- IATA: QUS; ICAO: DNGU;

Summary
- Airport type: Public
- Location: Gusau, Nigeria
- Elevation AMSL: 1,520 ft (460 m)
- Coordinates: 12°10′20″N 6°41′45″E﻿ / ﻿12.17222°N 6.69583°E

Map
- DNGU Location of the airport in Nigeria

Runways
| Direction | Length |  | Surface |
| m | ft |
| 05/23 | 1,320 | 4,331 | Laterite |
- Source: WAD GCM Google Maps

= Gusau Airstrip =

Gusau Airstrip or Gusau Airfield is an airstrip serving Gusau, the capital city of the Zamfara State in Nigeria and its nearby towns.

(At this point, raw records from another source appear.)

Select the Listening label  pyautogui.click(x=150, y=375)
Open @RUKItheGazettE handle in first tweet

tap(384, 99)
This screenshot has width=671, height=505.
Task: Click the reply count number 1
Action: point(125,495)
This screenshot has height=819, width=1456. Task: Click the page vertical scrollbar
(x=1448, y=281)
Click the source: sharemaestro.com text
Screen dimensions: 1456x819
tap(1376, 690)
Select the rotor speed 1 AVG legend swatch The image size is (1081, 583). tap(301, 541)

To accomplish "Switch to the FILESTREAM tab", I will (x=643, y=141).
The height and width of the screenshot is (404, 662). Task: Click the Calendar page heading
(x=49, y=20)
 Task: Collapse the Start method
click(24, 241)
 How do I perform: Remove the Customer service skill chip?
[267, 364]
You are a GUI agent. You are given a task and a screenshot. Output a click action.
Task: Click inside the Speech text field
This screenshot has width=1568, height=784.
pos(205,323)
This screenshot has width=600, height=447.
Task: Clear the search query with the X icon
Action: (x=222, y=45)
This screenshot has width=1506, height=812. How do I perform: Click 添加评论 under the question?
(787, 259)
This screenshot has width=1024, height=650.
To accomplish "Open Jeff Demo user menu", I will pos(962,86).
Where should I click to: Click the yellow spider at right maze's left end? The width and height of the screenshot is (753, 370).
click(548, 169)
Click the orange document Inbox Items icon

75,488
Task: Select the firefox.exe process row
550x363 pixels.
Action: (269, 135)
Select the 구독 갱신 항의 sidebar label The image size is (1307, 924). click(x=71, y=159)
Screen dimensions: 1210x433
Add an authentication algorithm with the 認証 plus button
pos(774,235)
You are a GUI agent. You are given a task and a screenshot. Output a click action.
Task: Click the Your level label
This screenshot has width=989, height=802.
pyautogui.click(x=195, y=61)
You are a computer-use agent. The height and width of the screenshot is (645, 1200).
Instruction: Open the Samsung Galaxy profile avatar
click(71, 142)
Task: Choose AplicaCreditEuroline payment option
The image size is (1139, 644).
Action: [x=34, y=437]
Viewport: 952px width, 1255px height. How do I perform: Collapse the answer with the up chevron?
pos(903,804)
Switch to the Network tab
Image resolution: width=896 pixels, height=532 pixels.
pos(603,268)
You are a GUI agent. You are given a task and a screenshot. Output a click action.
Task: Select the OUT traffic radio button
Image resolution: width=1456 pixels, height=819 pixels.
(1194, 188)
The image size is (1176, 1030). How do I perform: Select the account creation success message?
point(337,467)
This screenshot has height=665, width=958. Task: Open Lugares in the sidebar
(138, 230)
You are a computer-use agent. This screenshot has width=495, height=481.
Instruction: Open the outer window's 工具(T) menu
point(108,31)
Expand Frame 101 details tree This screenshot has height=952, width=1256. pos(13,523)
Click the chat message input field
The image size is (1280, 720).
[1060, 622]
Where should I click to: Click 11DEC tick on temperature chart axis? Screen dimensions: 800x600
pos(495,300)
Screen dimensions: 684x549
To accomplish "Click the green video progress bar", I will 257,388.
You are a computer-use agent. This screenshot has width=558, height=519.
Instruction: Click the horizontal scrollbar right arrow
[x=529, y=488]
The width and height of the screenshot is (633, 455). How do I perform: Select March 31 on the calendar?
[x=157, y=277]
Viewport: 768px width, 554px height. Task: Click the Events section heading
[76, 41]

It is a new airport that was constructed by the former governor of Zamfara State, Bello Matawalle, which has brought great development to Zamfara State. It is the only functional airport in the state, and handles commercial and private flights to most cities in Nigeria.

== Gusau Airstrip construction ==
The Gusau airport was a planned construction project for an international cargo airport at Gusau. The project commenced construction in August 2019 in the leadership of Gov. Bello Matawalle. However, the project was delayed for about a year beyond the scheduled completion date. The governor stated that operations would commence by the end of May 2021, he also confirmed that the airport project was to be executed under a USD1 billion, public private partnership (ppp) with Afrexim Bank.

== Gusau Airstrip runway ==
Gusau airfield has only one runway whose surface is unpaved, it is also coated with laterite. Runway lighting is yet to be installed at the airport, because of the lack of light, flights only take place during the day.